# Using the information:
**a.** Can you retype, word for word, the passage of the OPRA implant article from "The OPRA implant is" to "to the prosthesis."?
**b.** Answer these questions from the OPRA implant article:
(i) Whose prosthetic implant did the FDA approve?
(ii) What position does Raquel Peat hold?
(iii) How long after the first surgery is the second surgery performed?

(Beginning of Excerpted text)

The FDA recently announced that it approved Integrum’s prosthetic implant for above-the-knee amputations.
The Osseoanchored Prostheses for the Rehabilitation of Amputees (OPRA) implant system is the first implant system marketed in the U.S. for adults who have transfemoral amputations and who have anticipated to have rehabilitation problems with, or can’t use, a conventional socket prosthesis.
“Today’s approval of the OPRA Implant System expands options for prostheses for individuals who have had above-the-knee amputations and can help those who have had or may have problems with rehabilitation and have not been able to benefit from available socket prostheses,” Raquel Peat, director of the FDA’s Center for Devices and Radiological Health’s office of orthopedic devices, said in a news release. “Prostheses can help people who have lost a leg due to trauma or cancer to regain mobility and to more easily participate in everyday activities.”
The OPRA implant is surgically anchored and integrated into a patient’s remaining thigh bone to allow for a connection to an external prosthetic limb. It’s installed with two surgical procedures. During the first procedure, a cylinder-shaped fixture is implanted into the central canal of the remaining thigh bone. Six months later, a second surgery is performed to attach additional device components of the OPRA implant system to the fixture from the previous surgery. The system then extends through the skin at the bottom of the patient’s residual limb and connects to the prosthesis.

(End of Excerpted text)
(Beginning of Extracted information)

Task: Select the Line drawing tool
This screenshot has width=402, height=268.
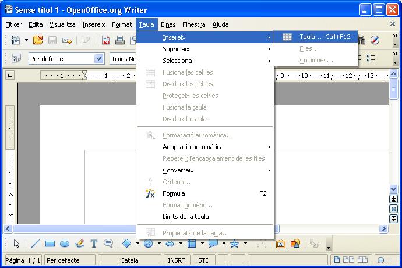Action: (35, 244)
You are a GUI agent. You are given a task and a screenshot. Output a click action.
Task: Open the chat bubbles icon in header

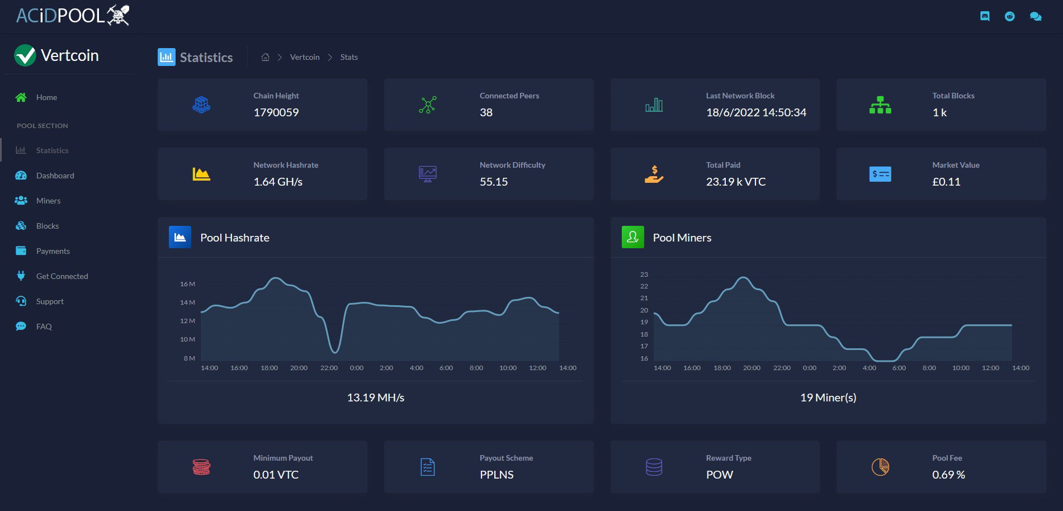1036,16
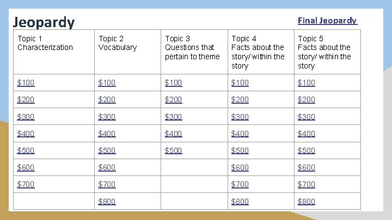392x220 pixels.
Task: Select $800 under Topic 5
Action: (306, 202)
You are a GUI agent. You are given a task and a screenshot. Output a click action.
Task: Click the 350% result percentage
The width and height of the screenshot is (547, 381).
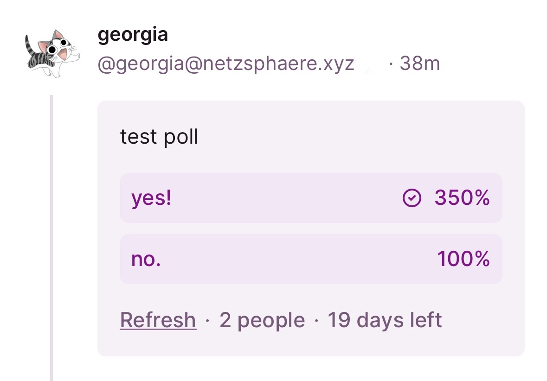462,198
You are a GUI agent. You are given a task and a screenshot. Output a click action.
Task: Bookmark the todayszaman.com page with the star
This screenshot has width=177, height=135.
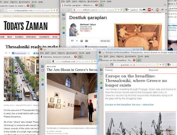tap(52, 10)
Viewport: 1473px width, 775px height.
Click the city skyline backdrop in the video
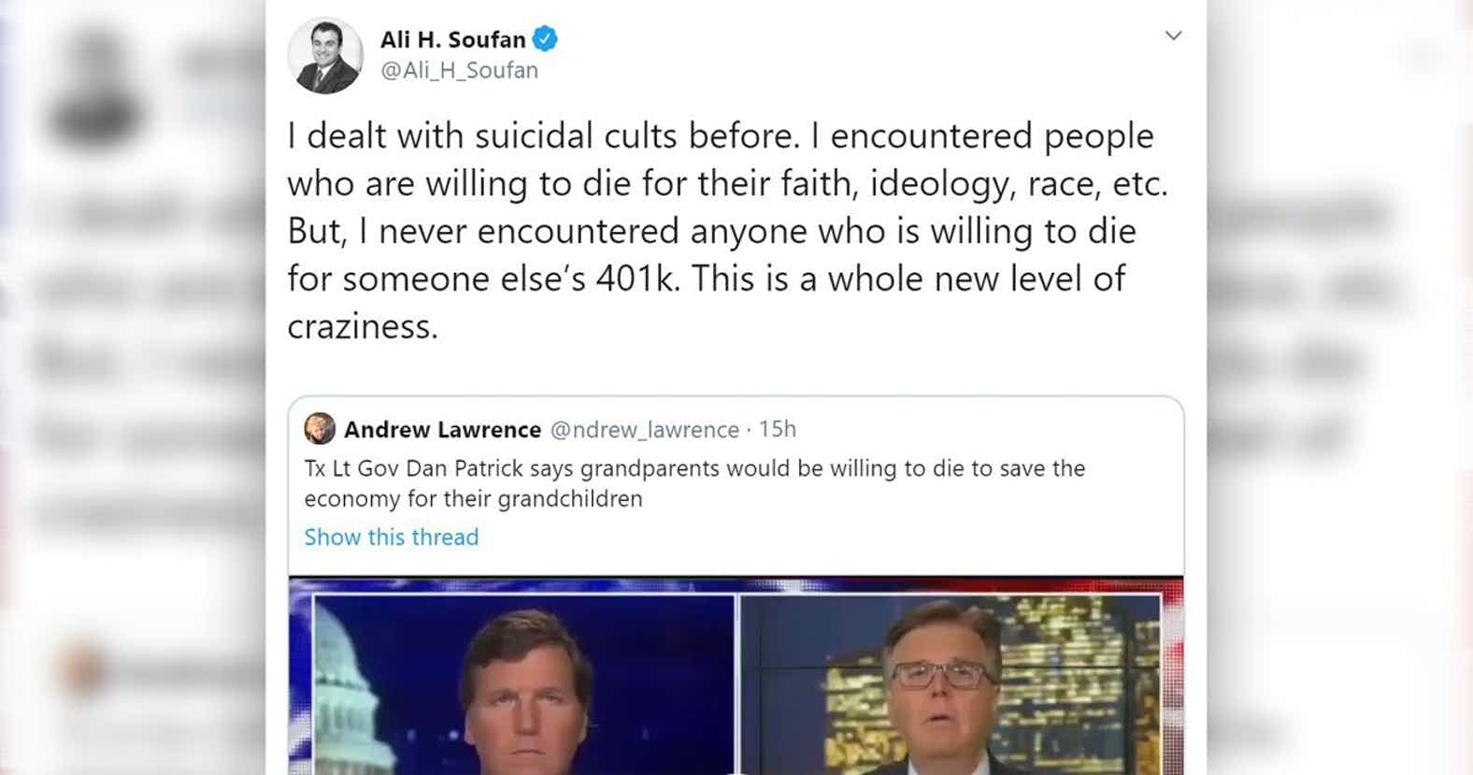1065,673

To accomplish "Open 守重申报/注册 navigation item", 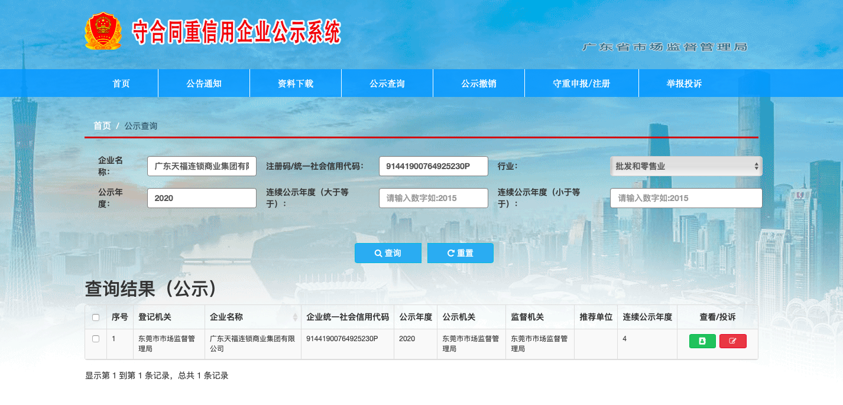I will click(x=582, y=83).
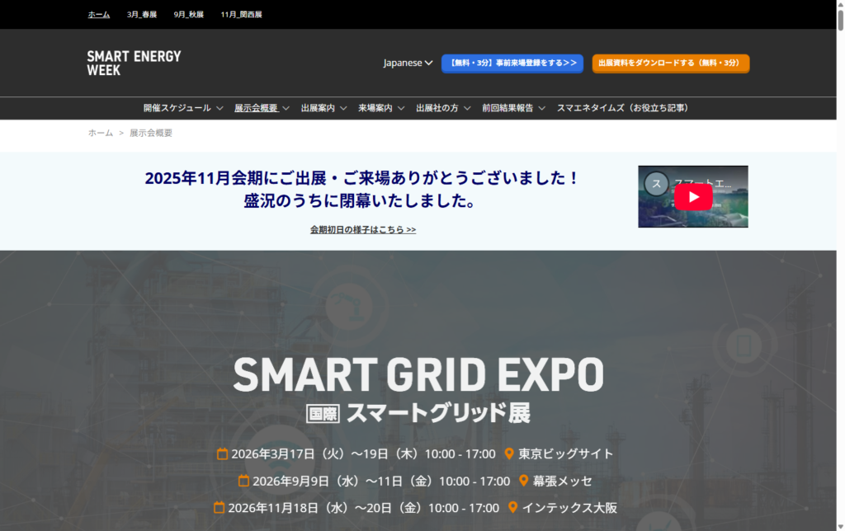845x531 pixels.
Task: Click location pin next to インテックス大阪
Action: [512, 508]
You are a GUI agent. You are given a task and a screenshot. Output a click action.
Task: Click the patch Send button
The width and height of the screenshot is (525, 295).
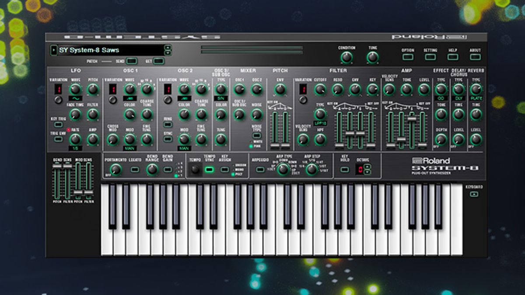click(x=131, y=61)
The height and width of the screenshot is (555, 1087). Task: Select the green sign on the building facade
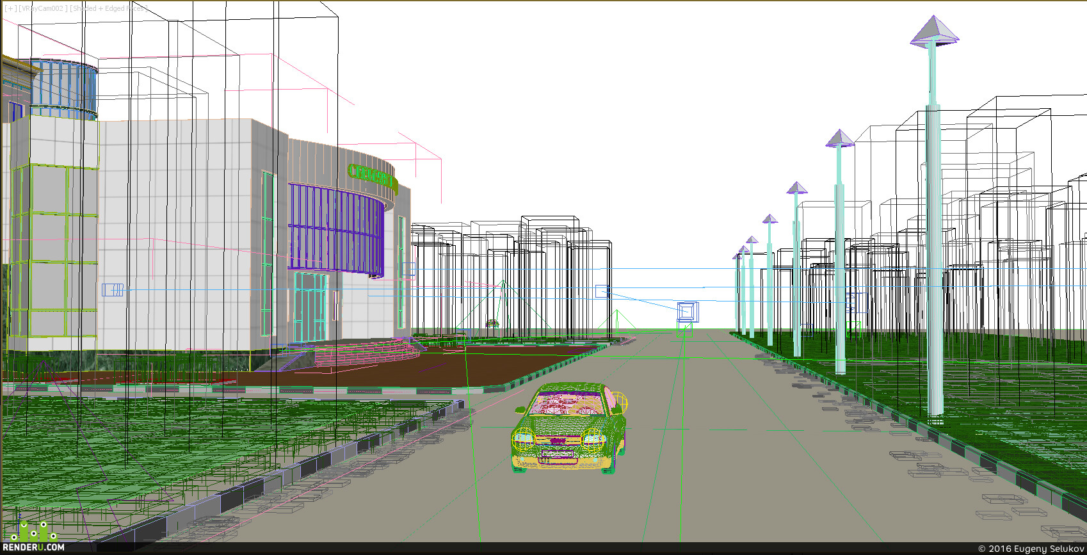point(372,176)
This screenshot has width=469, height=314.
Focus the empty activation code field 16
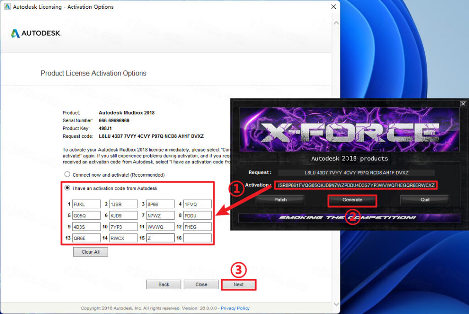197,238
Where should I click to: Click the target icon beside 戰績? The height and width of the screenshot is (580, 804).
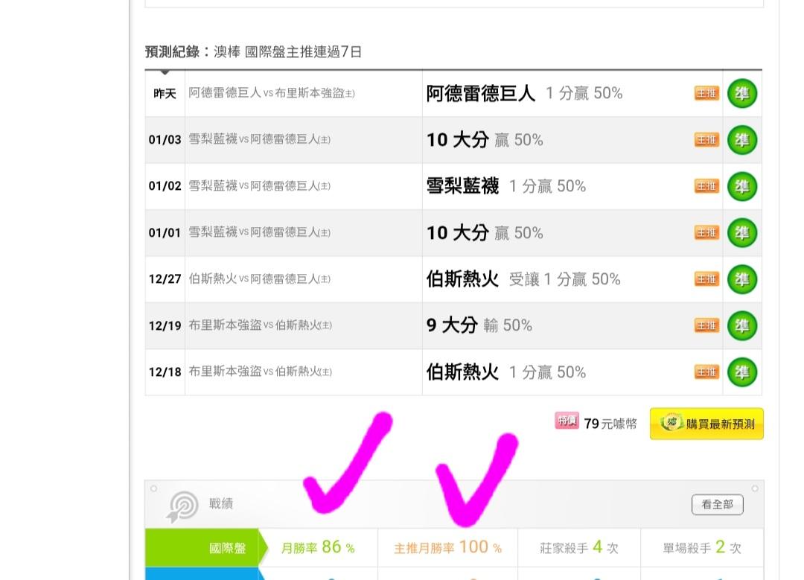click(x=183, y=506)
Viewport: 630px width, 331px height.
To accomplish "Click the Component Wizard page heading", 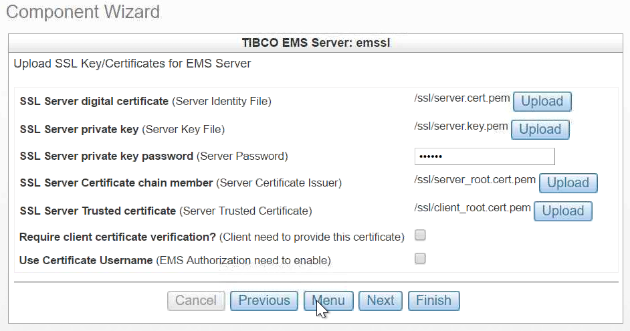I will coord(83,12).
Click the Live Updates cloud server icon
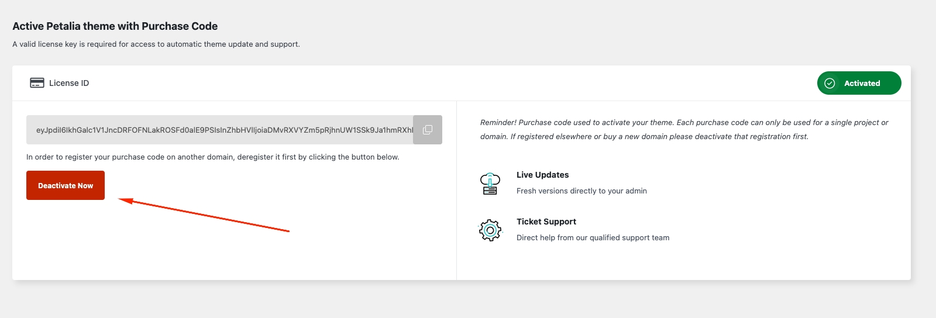The width and height of the screenshot is (936, 318). click(490, 184)
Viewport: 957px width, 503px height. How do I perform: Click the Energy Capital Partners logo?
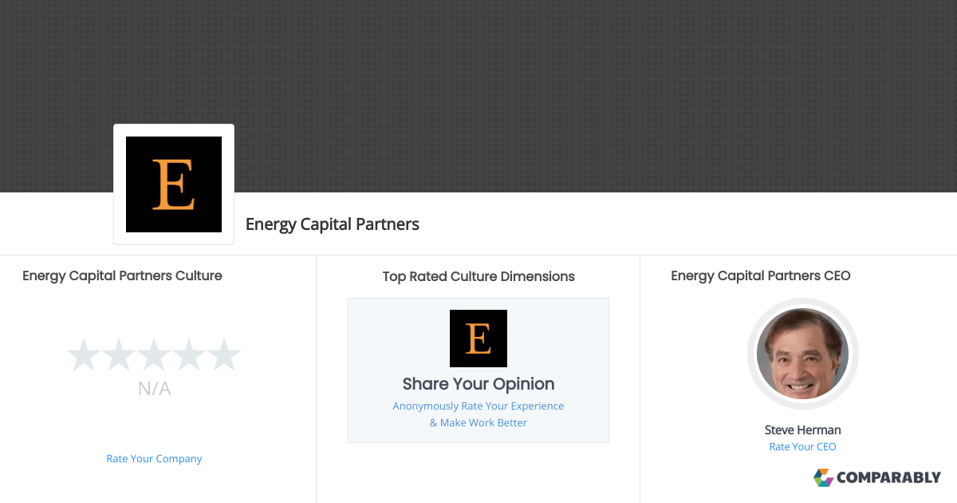click(x=174, y=184)
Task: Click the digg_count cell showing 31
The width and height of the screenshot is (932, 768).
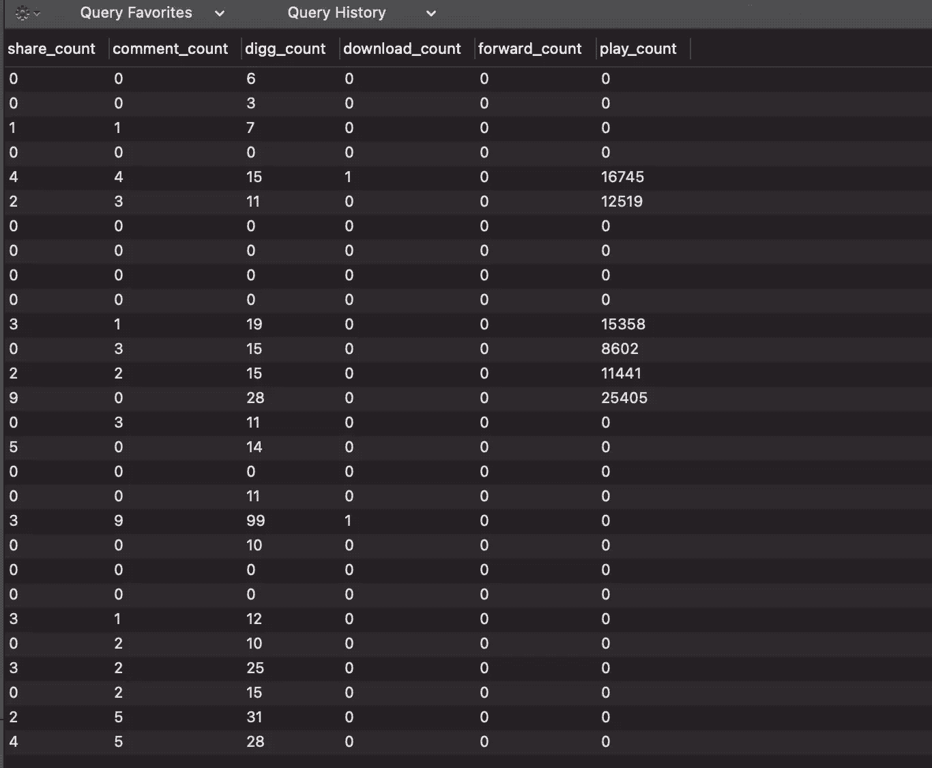Action: (x=254, y=718)
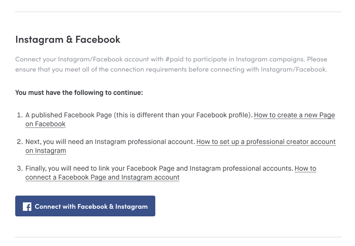Click the gray "ensure that you meet all" description line

pos(171,69)
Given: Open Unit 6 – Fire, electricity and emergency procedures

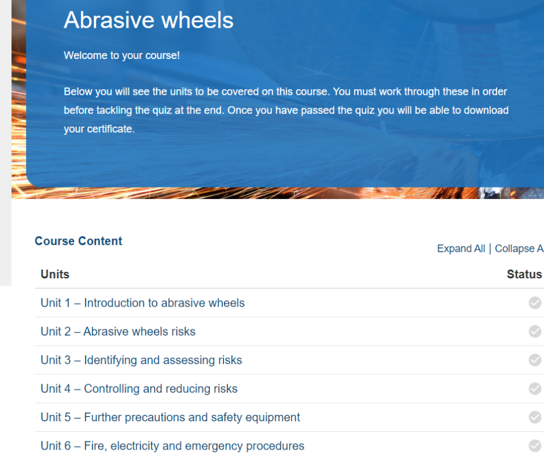Looking at the screenshot, I should coord(172,446).
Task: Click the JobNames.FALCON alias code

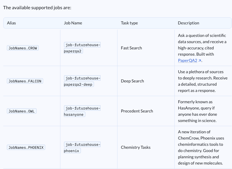Action: [25, 81]
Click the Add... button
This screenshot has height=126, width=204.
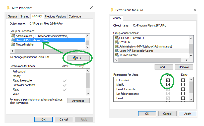(163, 67)
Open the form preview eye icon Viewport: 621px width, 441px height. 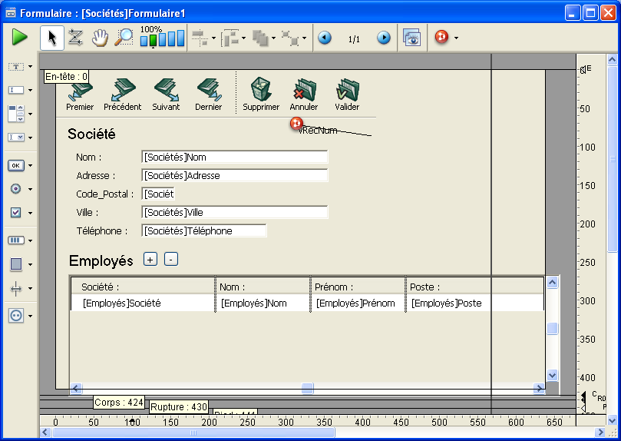pos(411,38)
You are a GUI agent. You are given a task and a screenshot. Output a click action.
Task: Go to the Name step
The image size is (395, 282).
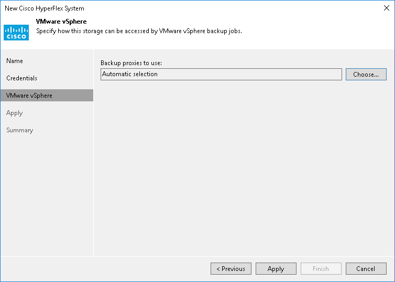(x=15, y=61)
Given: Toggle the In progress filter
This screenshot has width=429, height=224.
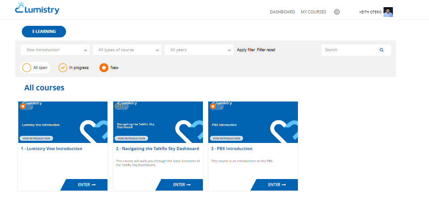Looking at the screenshot, I should [x=63, y=68].
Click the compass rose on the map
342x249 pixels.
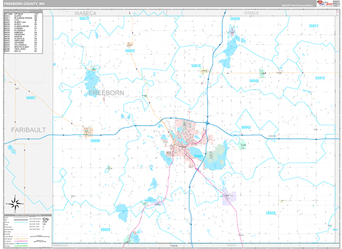pos(15,202)
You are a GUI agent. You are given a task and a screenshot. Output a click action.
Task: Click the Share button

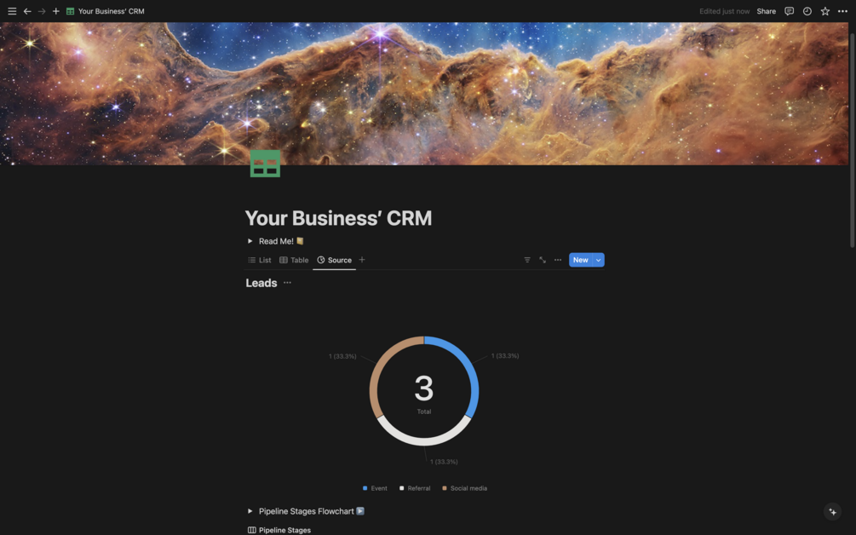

(End of Extracted information)

# Replies:
**a.**
The OPRA implant is surgically anchored and integrated into a patient’s remaining thigh bone to allow for a connection to an external prosthetic limb. It’s installed with two surgical procedures. During the first procedure, a cylinder-shaped fixture is implanted into the central canal of the remaining thigh bone. Six months later, a second surgery is performed to attach additional device components of the OPRA implant system to the fixture from the previous surgery. The system then extends through the skin at the bottom of the patient’s residual limb and connects to the prosthesis.

**b.**
(i) Integrum's
(ii) Director of the FDA's Center for Devices and Radiological Health's office of orthopedic devices
(iii) Six months